WHAT YOU NEED TO DO >>
Please return every line in the following data that includes the string "computer".

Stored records
+++

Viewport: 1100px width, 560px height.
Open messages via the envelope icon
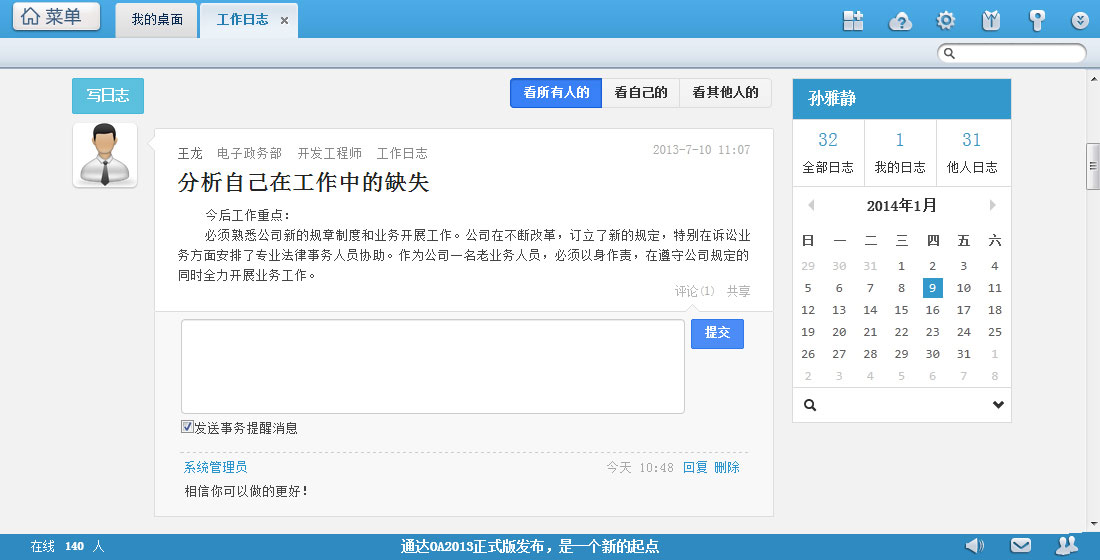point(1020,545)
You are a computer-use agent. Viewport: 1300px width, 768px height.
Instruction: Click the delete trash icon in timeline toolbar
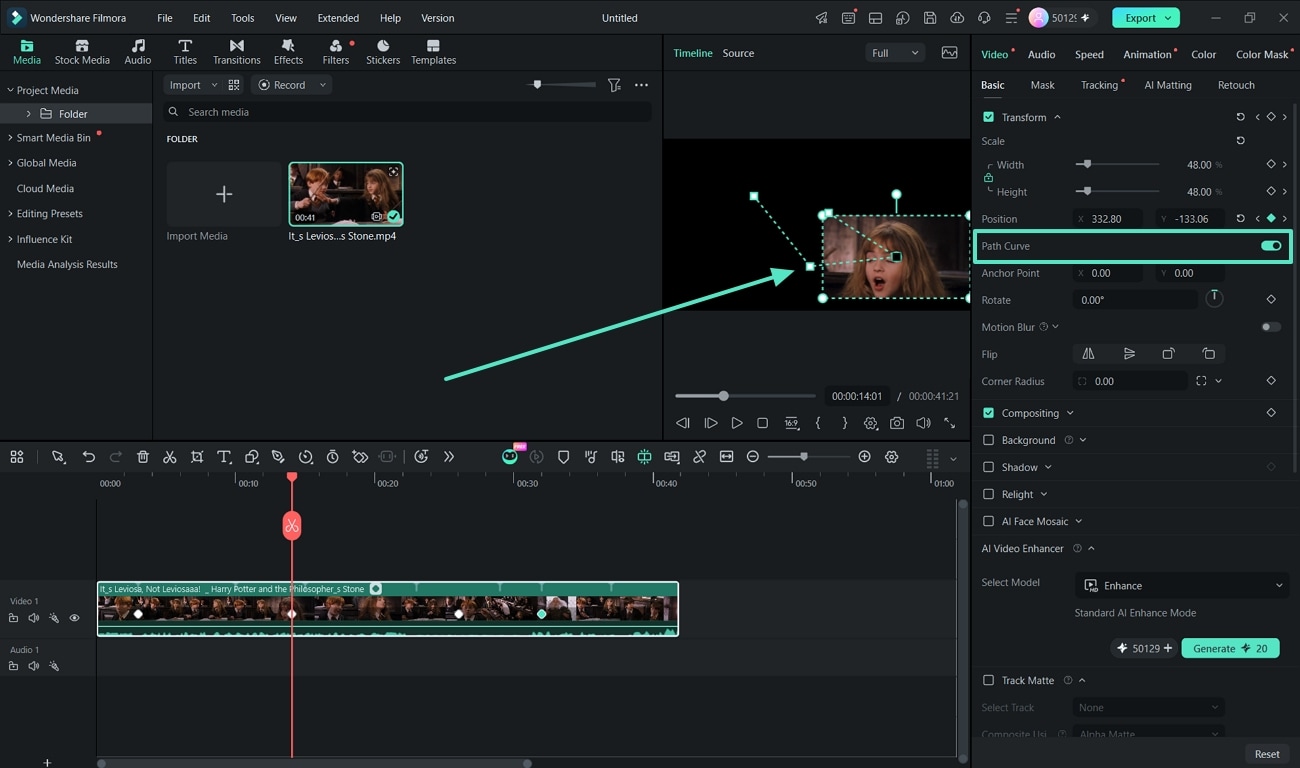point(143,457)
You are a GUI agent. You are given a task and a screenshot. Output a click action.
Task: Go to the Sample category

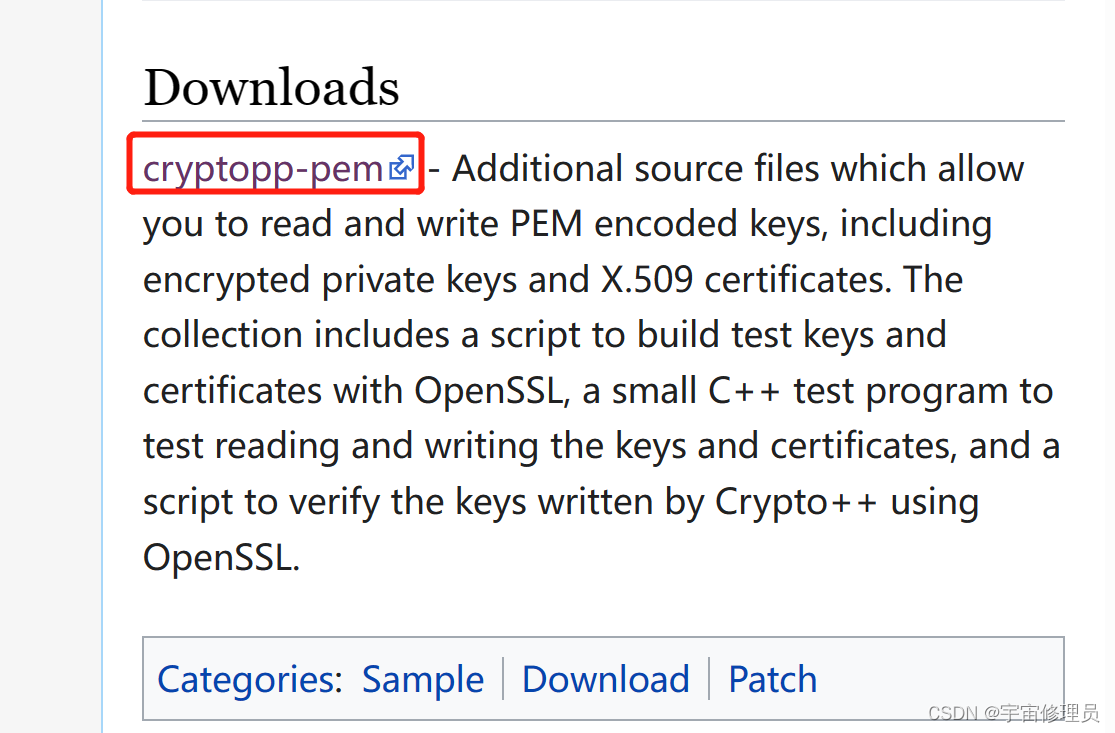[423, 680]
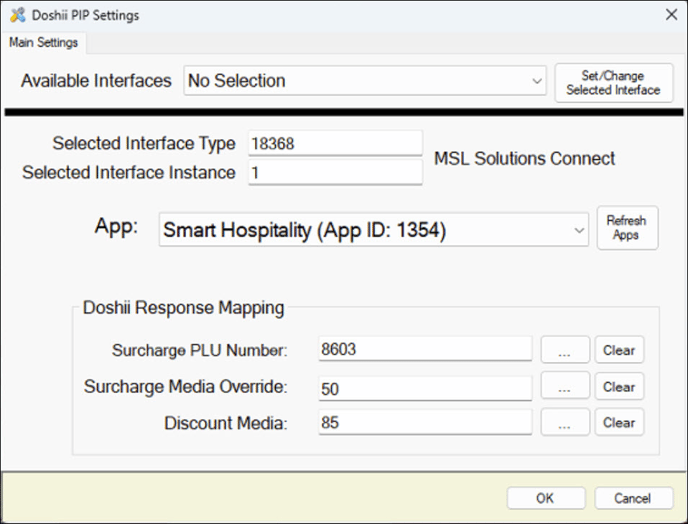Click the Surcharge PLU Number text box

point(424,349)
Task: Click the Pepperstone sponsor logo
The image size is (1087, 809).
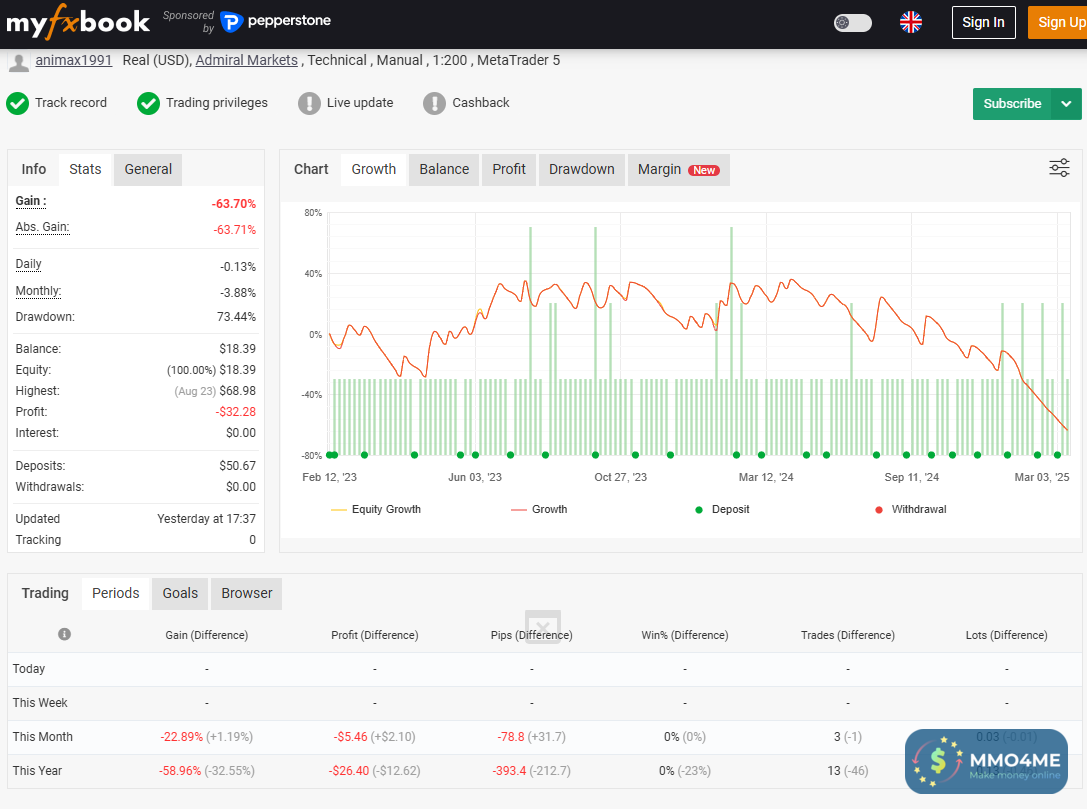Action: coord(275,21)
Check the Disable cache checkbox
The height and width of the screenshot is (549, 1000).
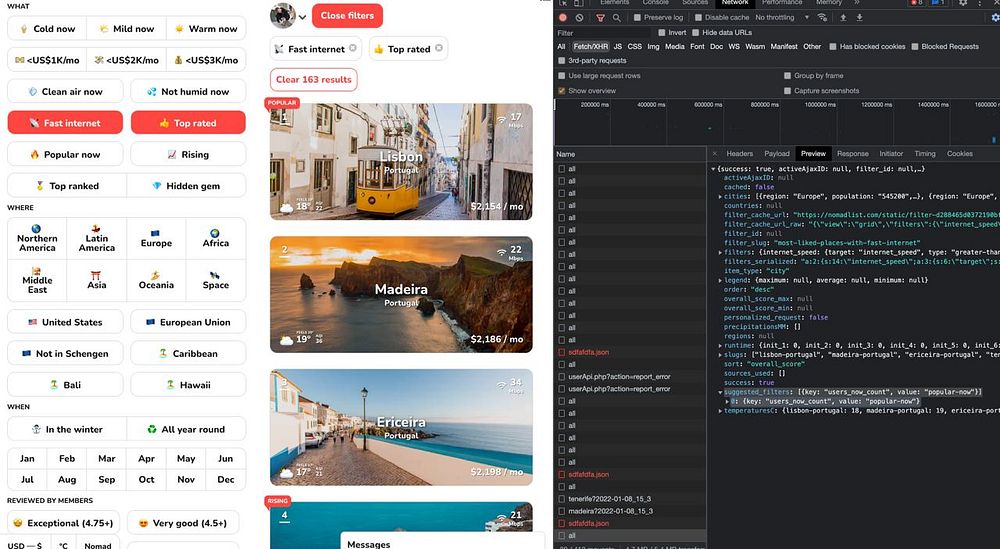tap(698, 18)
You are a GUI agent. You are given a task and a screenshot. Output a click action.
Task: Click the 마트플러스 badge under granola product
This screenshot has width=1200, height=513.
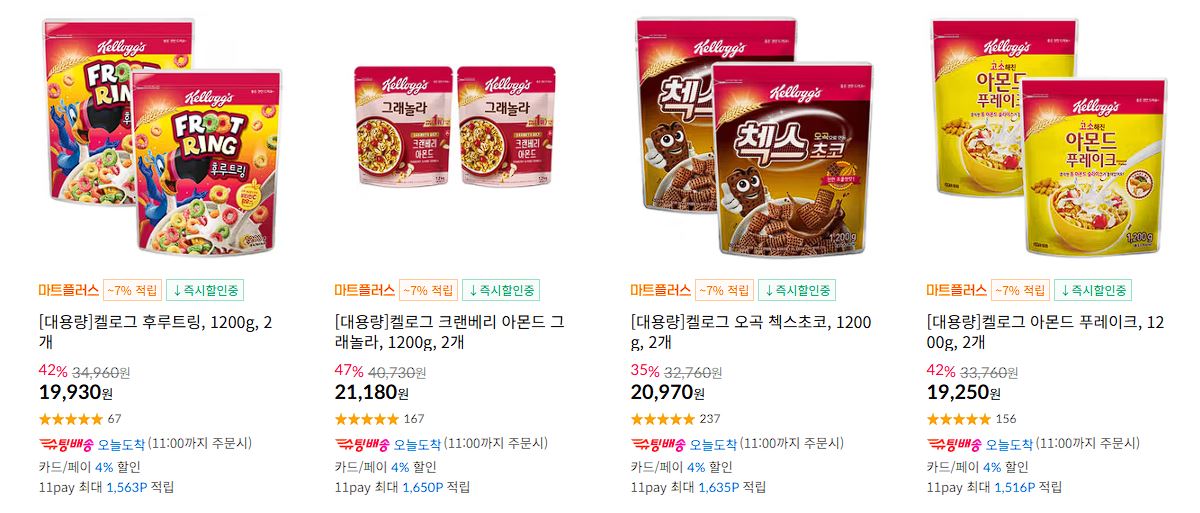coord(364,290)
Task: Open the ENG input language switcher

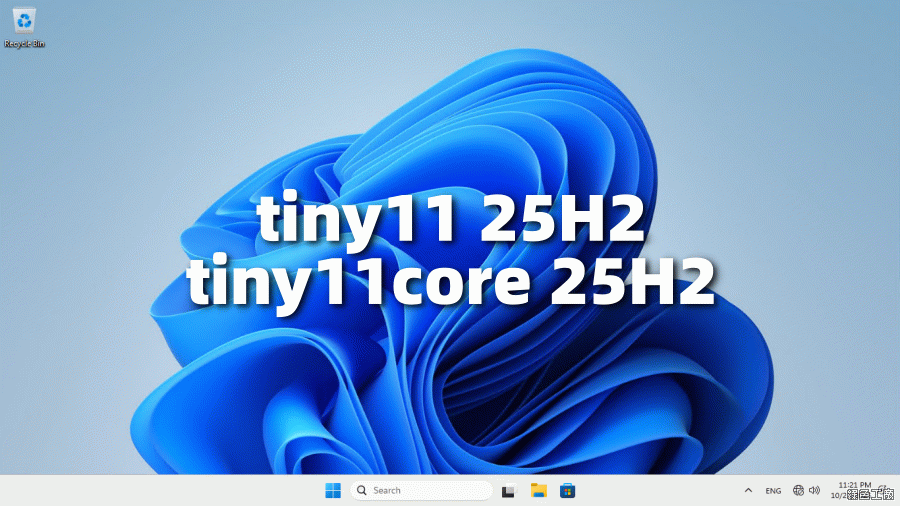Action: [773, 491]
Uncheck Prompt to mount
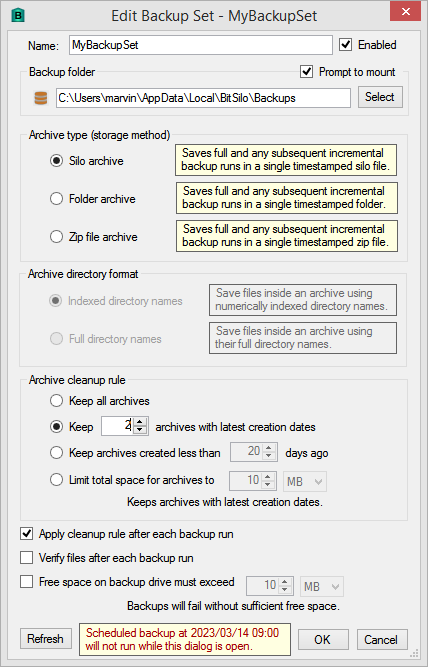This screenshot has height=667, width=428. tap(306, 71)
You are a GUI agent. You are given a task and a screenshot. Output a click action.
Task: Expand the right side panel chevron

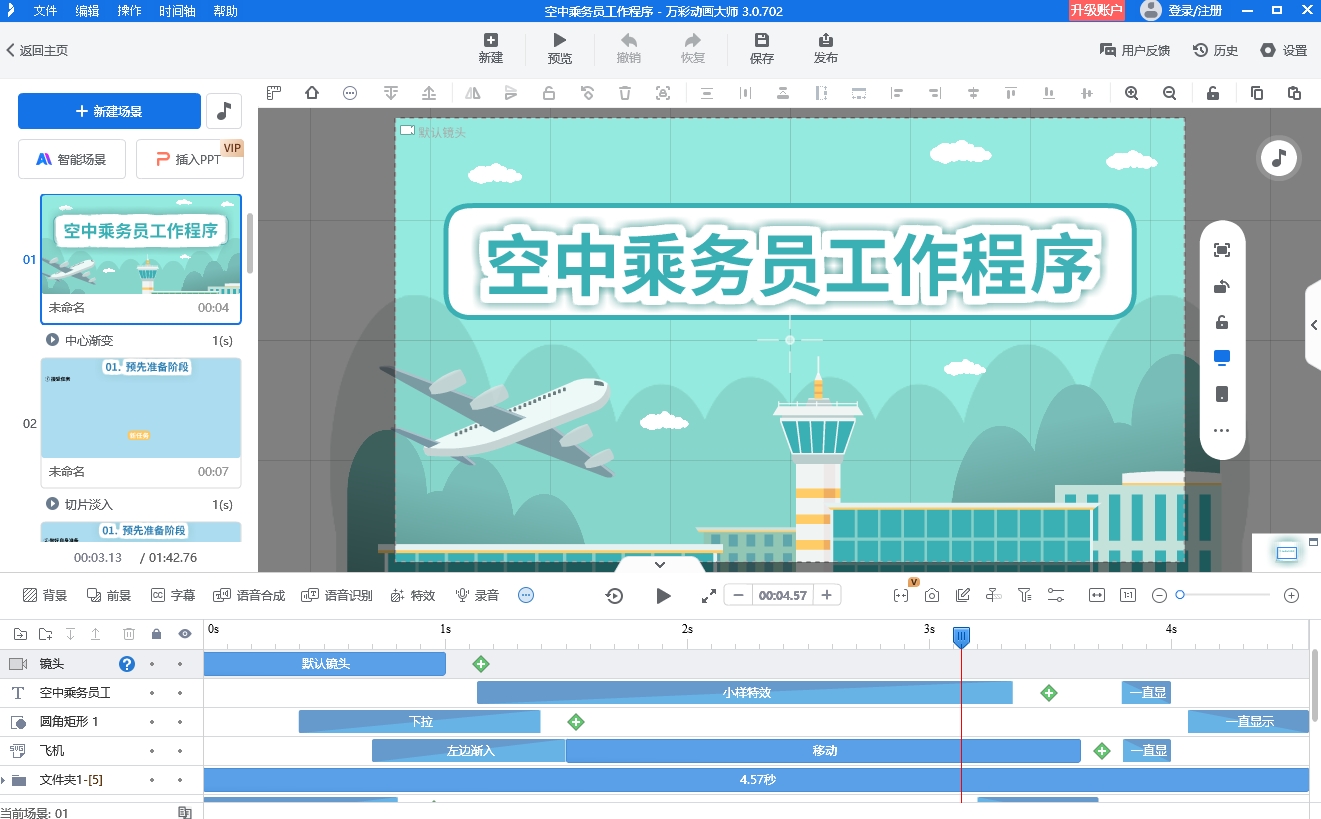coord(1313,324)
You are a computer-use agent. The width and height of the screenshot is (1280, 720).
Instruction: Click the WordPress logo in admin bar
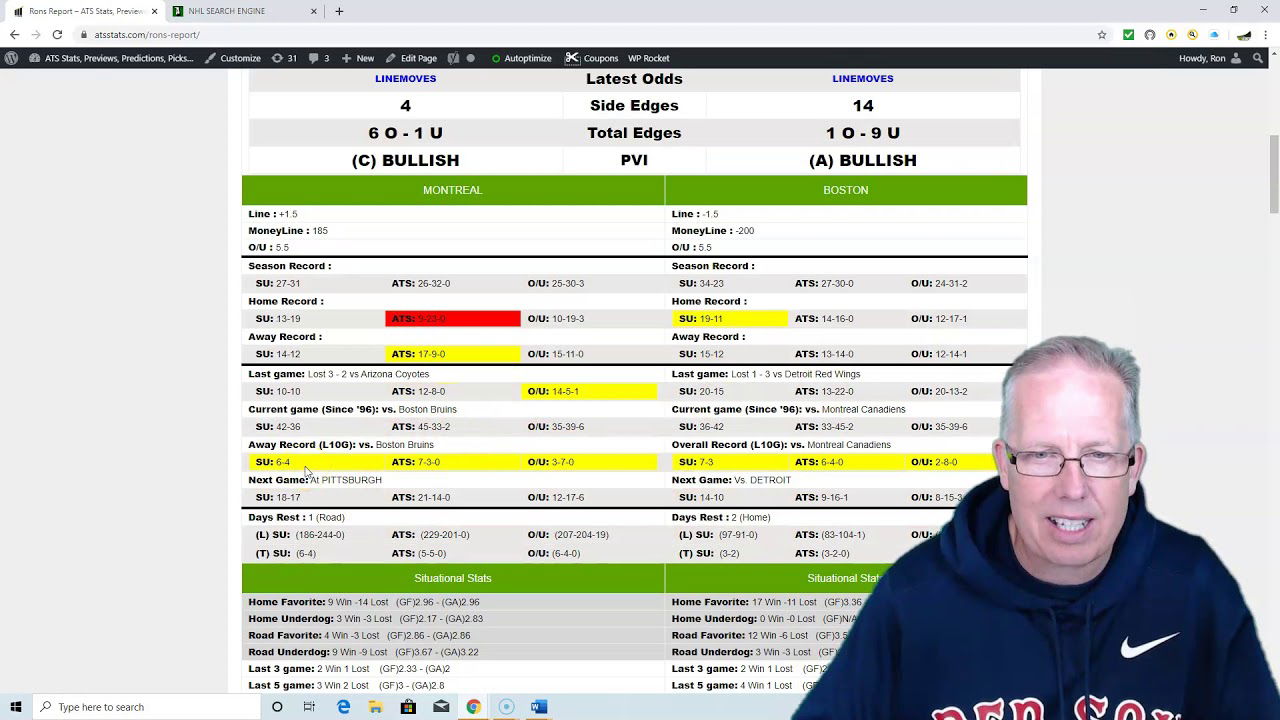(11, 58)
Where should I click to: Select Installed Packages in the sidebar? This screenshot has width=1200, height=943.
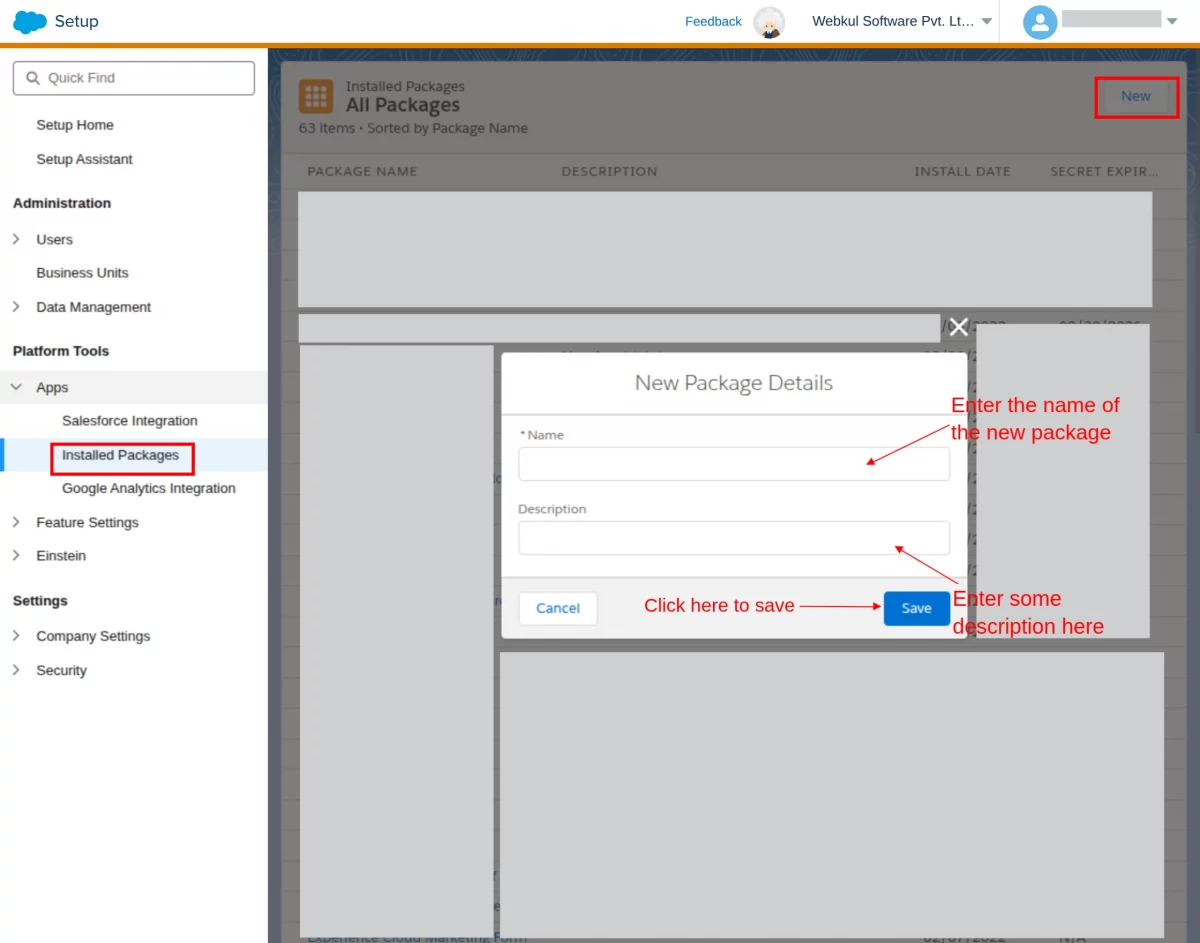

+++

TASK ANSWER >>
You are a computer-use agent. Viewport: 1300px width, 768px height.
You are a computer-use agent. The width and height of the screenshot is (1280, 720).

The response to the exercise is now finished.